In 1996, Wheeler added 10 Intel PCs running Linux. After completing that in 1999, he built two other Linux rigs from scratch, taking advantage of faster hardware and more memory.

Demeter, the most recent addition, comprises 256 Xeon CPUs, each running at 2.8 GHz, with 4 GB of RAM each. The boards are connected over Myrinet, a high-speed network built for cluster computing.

Wheeler said he opted to build his own computer because he wanted to get the best performance "bang for the buck."

"It's relatively simple to build a computer -- takes 15 minutes and about 12 parts," Wheeler said. "We bought the parts wholesale and assembled it in my office. The next day we connected the computers into a cluster.

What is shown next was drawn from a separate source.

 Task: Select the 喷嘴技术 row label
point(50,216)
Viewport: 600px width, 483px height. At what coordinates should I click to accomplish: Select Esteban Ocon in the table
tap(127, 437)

"The computer project has certainly grown over the years, but the real innovations that made this possible are the concept of cluster computing and the Linux operating system," Wheeler added. "Linux makes it so easy to create a supercomputer."

Wheeler is now in charge of the Tree of Life's $2.7 million spider project, which aims to resolve relationships among 40,000 species of spiders.

Wheeler's team will work to create a massive data matrix containing detailed information about each spider species -- attributes like size, diet and habitat. The matrix will then be processed to spot subtle relationships between the species, and to figure out how spiders made the transition from their family tree's base to the farthest branches.

Demeter will then analyze the data arrays to arrive at the best tree formation, among many possible trees, that could describe evolutionary relationships.

Without a supercomputer, processing a project like the Tree of Life would be impossible in any reasonable amount of time, Wheeler said.

"One of the most interesting parts of the Tree of Life project is that we combine information from all possible sources, like anatomy and genomic DNA, to create integrated pictures of life. This includes living and extinct creatures, which may outnumber the living 100 to 1. It is fascinating to trace the lineages of these creatures back in time."

Mark Norell, paleontology curator at the Museum of Natural History, will also use Demeter in his own Tree of Life research. Norell's team is working to discover family-group relationships among archosaurs.

Norell's team also will start by creating a data matrix of species and characters for theropod dinosaurs (the archosaur subgroup that includes birds and their dinosaur relatives). The team then will combine that matrix with a companion project on modern birds.

The resulting combined bird and theropod database will eventually be turned into a Web-based "supermatrix" of some 2,000 species. Scientists will be able to export the data for their own analysis.

A book on the project is set for publication in late 2003.